Si schierano con i sindacati anche l’Assolombarda,
che esprime «stupore» e si «auspica che
venga al più presto chiarita la posizione del governo»,
e la Caritas ambrosiana che scende in campo con il suo direttore,
don Virginio Colmegna, giudicando «incomprensibile
l’atteggiamento del ministro Maroni, che rischia di
aumentare l’illegalità».
«Sospendere l’accordo - dice Antonio Panzeri,
segretario milanese della Cgil - è un segno evidente
della volontà di non voler risolvere i problemi.
Un gesto che conferma quanto il ministro non rispetti la
sua stessa legge, dando alla Bossi-Fini una interpretazione
repressiva. Questa decisione va contro gli interessi non
solo degli immigrati, delle famiglie e delle imprese, ma
anche gli interessi di Milano». Per Maria Grazia Fabrizio,
segretario generale della Cisl, la decisione del ministro
«suona come un’offesa all’intelligenza
e al buon senso». «E’ sotto gli occhi
di tutti - spiega Fabrizio - tranne di chi fa finta di non
vedere per ragioni meramente politiche, che la legge Bossi-Fini
presenti grosse lacune che vanno colmate. E l’accordo
firmato martedì andava proprio in questa direzione».

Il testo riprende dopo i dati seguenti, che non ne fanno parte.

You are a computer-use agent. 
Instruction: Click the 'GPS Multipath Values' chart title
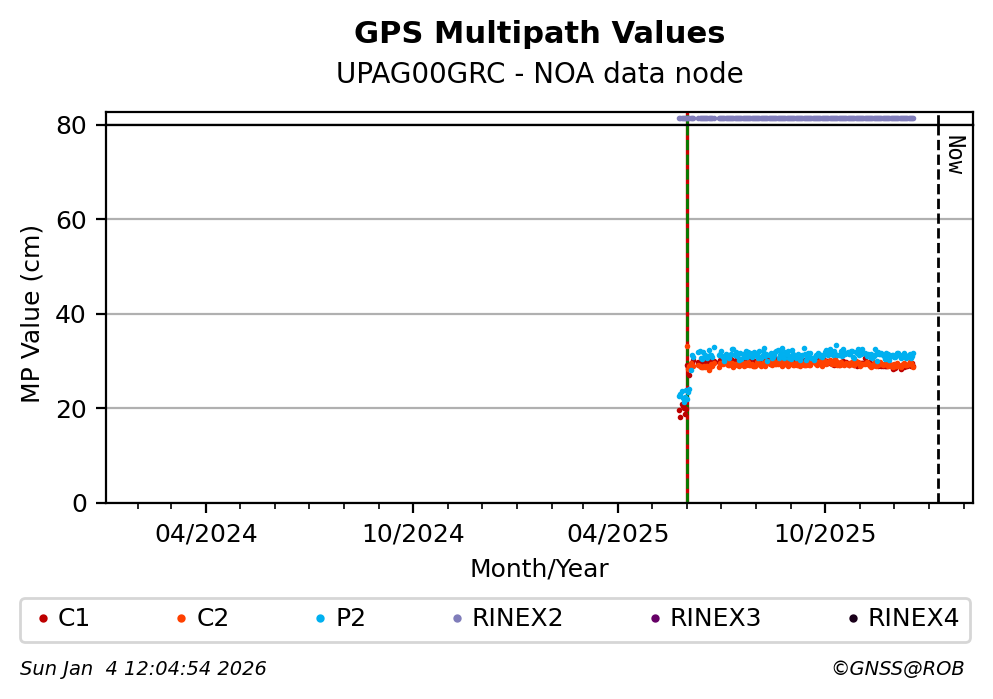539,33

A Milano, sempre secondo i sindacati, sono oltre duemila
gli immigrati che, pur avendo perso il posto di lavoro ed
avendo trovato un nuovo datore, avrebbero potuto conservare
il diritto alla regolarizzazione ed essere inclusi nella
sanatoria. «Ora - dice Amedeo Giuliani, segretario
generale Uil - c’è il pericolo che questo veto
spinga molti extracomunitari a lavorare in nero».